Parts of the exercise:
1/ In the text about Shutaf Summer Camp, what was inside the envelope addressed to Adina?
2/ Revise the text about Shutaf Summer Camp from "Earlier this morning, I" up to and including "way she is.", putting "counselors" in place of "staffers".

Document text:
Earlier this morning, I walked Adina over to our first day of Shutaf Summer Camp at the Kiryat Moriah campus – a short 10 minute walk from our house. I reminded myself that all the hard work I put in to make Shutaf a reality for Adina and other kids with special needs – it's all worth it when I see Adina's smile when she joins the beautiful big circle of 60 children and teens, 20 staffers and Deb in the middle, starting off the day.
Shutaf is an integral, positive part of Adina's life. At Shutaf she gets the attention and support she needs when she is overwhelmed with the social demands of being in a group. Most importantly she is accepted and loved for who she is, just the way she is.
When I returned home, I opened the mailbox to find an envelope in Adina's name. I knew it was her tsav giyus rishon (first army recruitment order). I was expecting it to arrive soon, as her 17th birthday approaches, but I wasn't prepared for how it would completely throw me. I feel completely bereft.
Having trained myself to only focus on what she CAN do, this envelope suddenly reminded me of everything she can't and won't do or be. It took me right back to square one – 16 years ago – when we got her diagnosis of mosaic Down syndrome.
That envelope brought all my concerns and fears for Adina's future to the surface. I know how capable she is and how loving and kind she is, but I also know that the world turns very quickly and doesn't stop for people who need another minute to catch up. How will she fit in?
For my part, I will continue to believe in her. We may yet see her in IDF uniform as a volunteer. Maybe she'll do some other form of national service. Whatever she does, she has my endless love and highest respect.

Data excerpts:
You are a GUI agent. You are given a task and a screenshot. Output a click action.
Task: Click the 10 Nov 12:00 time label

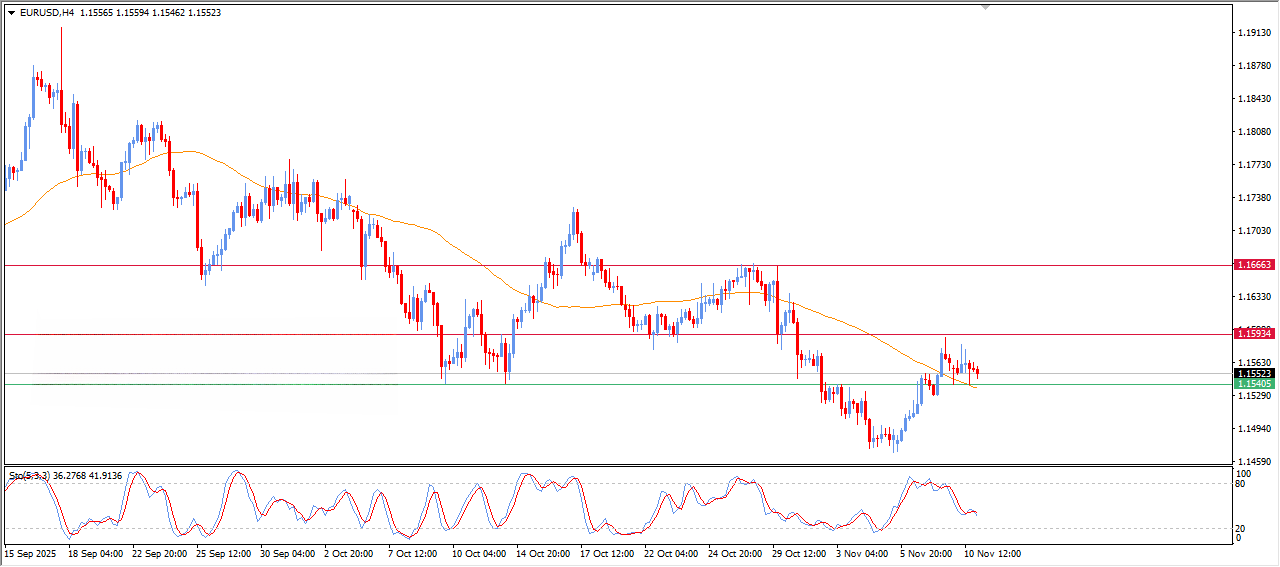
==
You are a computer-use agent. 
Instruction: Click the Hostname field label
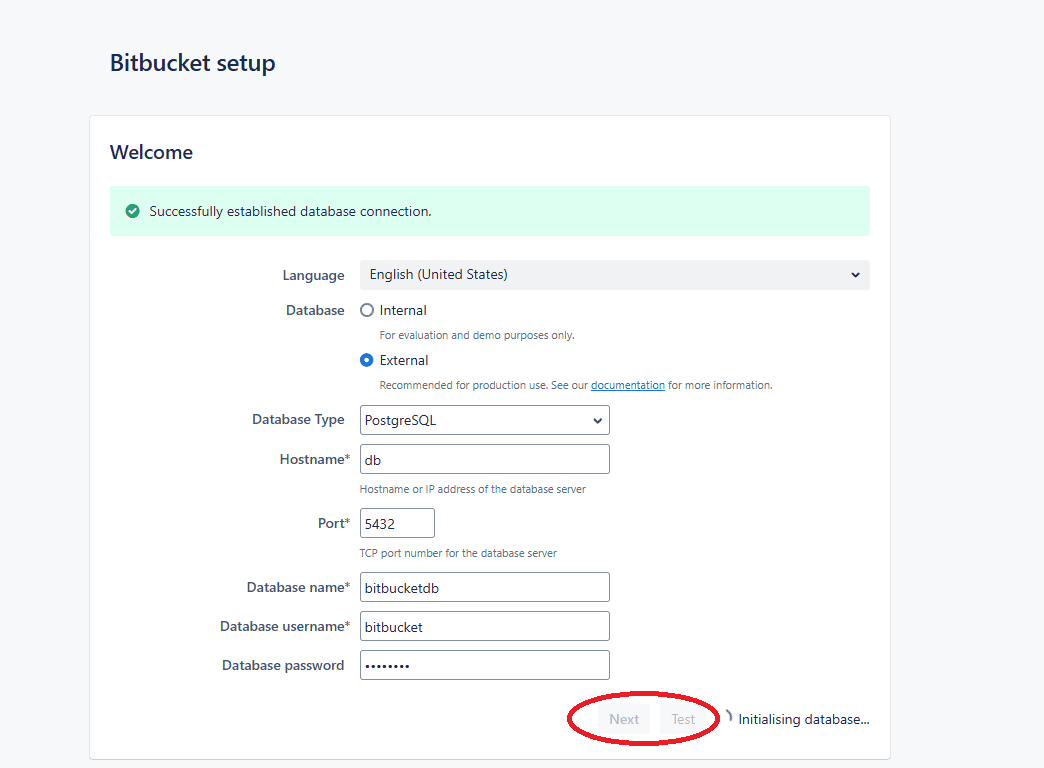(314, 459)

Solution set:
1/ Her tsav giyus rishon (first army recruitment order).

2/
Earlier this morning, I walked Adina over to our first day of Shutaf Summer Camp at the Kiryat Moriah campus – a short 10 minute walk from our house. I reminded myself that all the hard work I put in to make Shutaf a reality for Adina and other kids with special needs – it's all worth it when I see Adina's smile when she joins the beautiful big circle of 60 children and teens, 20 counselors and Deb in the middle, starting off the day.
Shutaf is an integral, positive part of Adina's life. At Shutaf she gets the attention and support she needs when she is overwhelmed with the social demands of being in a group. Most importantly she is accepted and loved for who she is, just the way she is.